* **Directions for this task**
Below are entries; copy exactly the lines from the one with "Where should I click to: Expand" through the one with "Given: Open the base model dropdown chevron", both included, and leave out the rest.

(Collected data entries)
══════════
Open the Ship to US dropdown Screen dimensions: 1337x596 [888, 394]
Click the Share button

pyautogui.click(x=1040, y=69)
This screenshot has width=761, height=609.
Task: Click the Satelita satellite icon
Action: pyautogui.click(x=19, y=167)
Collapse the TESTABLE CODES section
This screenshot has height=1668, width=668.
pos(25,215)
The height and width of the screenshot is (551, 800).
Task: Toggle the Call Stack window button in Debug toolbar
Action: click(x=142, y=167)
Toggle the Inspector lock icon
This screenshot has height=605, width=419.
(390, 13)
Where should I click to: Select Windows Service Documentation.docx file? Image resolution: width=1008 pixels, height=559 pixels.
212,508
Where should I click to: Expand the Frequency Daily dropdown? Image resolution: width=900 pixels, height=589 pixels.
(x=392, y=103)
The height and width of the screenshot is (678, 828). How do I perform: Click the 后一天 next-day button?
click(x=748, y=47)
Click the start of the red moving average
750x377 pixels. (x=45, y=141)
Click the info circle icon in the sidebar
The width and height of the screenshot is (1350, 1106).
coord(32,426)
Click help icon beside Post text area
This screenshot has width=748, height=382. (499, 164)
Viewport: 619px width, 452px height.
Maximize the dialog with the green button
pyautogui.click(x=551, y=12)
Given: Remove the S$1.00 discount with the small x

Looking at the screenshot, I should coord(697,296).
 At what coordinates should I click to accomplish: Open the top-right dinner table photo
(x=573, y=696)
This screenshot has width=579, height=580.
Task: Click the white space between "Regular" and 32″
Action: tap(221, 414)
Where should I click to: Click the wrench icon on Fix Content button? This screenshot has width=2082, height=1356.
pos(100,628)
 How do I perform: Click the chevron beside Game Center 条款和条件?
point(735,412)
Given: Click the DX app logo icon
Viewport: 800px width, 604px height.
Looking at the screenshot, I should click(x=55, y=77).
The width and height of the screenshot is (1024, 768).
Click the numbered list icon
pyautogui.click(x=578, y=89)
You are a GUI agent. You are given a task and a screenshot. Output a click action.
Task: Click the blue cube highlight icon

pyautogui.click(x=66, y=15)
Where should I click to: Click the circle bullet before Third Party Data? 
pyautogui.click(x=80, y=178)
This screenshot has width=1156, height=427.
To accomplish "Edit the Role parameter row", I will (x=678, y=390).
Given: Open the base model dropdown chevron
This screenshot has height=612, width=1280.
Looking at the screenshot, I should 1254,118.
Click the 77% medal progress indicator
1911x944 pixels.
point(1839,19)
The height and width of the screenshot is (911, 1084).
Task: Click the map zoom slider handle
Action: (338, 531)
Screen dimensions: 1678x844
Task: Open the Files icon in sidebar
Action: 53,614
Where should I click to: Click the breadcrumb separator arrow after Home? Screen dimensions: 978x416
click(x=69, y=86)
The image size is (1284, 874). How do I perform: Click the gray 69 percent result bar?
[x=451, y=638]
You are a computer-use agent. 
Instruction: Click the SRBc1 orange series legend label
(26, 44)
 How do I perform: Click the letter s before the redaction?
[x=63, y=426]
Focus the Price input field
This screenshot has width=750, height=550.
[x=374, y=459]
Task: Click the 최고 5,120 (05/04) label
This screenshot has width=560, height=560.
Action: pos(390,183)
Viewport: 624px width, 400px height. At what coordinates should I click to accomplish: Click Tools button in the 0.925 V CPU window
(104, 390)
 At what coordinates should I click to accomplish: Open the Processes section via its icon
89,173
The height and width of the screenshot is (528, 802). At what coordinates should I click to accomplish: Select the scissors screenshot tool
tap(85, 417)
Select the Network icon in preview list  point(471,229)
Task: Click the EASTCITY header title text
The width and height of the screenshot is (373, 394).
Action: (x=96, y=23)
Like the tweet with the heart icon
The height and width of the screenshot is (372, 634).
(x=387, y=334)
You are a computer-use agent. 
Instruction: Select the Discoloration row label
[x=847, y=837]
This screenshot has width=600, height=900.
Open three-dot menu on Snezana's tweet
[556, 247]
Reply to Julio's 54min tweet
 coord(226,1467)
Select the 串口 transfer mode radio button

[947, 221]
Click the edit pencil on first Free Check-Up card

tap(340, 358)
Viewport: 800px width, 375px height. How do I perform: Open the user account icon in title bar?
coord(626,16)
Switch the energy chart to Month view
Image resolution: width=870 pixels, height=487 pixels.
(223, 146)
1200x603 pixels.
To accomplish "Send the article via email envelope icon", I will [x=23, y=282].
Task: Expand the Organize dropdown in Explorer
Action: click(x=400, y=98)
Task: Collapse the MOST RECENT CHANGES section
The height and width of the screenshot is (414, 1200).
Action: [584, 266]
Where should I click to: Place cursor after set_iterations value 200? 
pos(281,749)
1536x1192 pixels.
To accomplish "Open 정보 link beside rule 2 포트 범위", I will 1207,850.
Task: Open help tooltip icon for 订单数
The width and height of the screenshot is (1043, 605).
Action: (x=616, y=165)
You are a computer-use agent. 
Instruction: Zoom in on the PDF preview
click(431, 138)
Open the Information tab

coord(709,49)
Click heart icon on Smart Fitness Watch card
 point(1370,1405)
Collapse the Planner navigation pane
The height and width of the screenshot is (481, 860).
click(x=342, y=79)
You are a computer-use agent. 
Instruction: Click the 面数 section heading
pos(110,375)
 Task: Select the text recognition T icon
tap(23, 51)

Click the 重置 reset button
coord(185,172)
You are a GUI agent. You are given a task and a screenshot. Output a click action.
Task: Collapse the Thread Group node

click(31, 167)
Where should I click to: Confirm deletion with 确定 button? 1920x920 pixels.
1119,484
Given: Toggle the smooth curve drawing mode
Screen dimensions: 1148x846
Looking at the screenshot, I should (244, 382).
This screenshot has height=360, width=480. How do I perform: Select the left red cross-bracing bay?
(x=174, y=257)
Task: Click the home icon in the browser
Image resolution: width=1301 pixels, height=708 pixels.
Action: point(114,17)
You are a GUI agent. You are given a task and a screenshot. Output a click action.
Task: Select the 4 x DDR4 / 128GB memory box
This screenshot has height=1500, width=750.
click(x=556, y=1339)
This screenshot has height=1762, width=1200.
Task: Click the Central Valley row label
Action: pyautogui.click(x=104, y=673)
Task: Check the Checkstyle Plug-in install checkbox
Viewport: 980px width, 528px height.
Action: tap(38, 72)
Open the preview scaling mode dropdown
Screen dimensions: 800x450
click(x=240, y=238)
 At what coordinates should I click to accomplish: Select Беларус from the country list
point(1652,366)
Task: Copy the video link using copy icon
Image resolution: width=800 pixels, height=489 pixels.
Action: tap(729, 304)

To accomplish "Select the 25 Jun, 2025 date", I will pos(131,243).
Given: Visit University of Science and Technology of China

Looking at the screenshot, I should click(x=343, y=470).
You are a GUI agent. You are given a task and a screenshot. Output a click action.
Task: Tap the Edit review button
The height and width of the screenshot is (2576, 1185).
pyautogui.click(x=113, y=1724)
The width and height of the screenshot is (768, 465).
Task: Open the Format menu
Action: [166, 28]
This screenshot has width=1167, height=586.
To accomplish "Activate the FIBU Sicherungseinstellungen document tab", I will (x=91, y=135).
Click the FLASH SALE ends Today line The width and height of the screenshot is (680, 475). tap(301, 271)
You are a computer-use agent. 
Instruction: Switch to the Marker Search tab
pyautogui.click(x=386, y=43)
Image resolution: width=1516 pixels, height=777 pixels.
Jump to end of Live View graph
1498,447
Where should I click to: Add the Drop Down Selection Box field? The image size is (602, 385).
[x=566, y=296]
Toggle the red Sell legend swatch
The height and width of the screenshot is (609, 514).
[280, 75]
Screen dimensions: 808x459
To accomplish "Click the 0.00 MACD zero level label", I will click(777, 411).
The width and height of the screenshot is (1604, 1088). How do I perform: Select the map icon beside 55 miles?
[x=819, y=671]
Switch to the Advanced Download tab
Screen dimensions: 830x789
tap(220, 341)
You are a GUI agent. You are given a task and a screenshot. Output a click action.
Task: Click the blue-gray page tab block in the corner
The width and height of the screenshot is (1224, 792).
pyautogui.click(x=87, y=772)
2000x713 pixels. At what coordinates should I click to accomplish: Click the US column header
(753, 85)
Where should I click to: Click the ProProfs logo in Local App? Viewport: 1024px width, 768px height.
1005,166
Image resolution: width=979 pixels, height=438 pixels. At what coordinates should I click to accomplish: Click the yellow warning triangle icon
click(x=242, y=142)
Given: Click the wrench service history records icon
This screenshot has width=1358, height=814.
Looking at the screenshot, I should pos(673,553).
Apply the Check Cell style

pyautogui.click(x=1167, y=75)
══════════
* **Response to this exercise**
Where should I click to: Expand the Frequency Daily dropdown? Image resolution: width=900 pixels, height=589 pixels.
(x=392, y=103)
The height and width of the screenshot is (678, 828). How do I perform: Click the 后一天 next-day button?
click(x=748, y=47)
Click the start of the red moving average
750x377 pixels. (x=45, y=141)
Click the info circle icon in the sidebar
The width and height of the screenshot is (1350, 1106).
coord(32,426)
Click help icon beside Post text area
This screenshot has width=748, height=382. (499, 164)
Viewport: 619px width, 452px height.
Maximize the dialog with the green button
pyautogui.click(x=551, y=12)
Given: Remove the S$1.00 discount with the small x

Looking at the screenshot, I should coord(697,296).
 At what coordinates should I click to accomplish: Open the top-right dinner table photo
(x=573, y=696)
This screenshot has width=579, height=580.
Task: Click the white space between "Regular" and 32″
Action: tap(221, 414)
Where should I click to: Click the wrench icon on Fix Content button? This screenshot has width=2082, height=1356.
pos(100,628)
 How do I perform: Click the chevron beside Game Center 条款和条件?
point(735,412)
Given: Click the DX app logo icon
Viewport: 800px width, 604px height.
Looking at the screenshot, I should click(x=55, y=77).
The width and height of the screenshot is (1024, 768).
Click the numbered list icon
pyautogui.click(x=578, y=89)
You are a GUI agent. You are given a task and a screenshot. Output a click action.
Task: Click the blue cube highlight icon

pyautogui.click(x=66, y=15)
Where should I click to: Click the circle bullet before Third Party Data? 
pyautogui.click(x=80, y=178)
This screenshot has width=1156, height=427.
To accomplish "Edit the Role parameter row", I will (x=678, y=390).
Given: Open the base model dropdown chevron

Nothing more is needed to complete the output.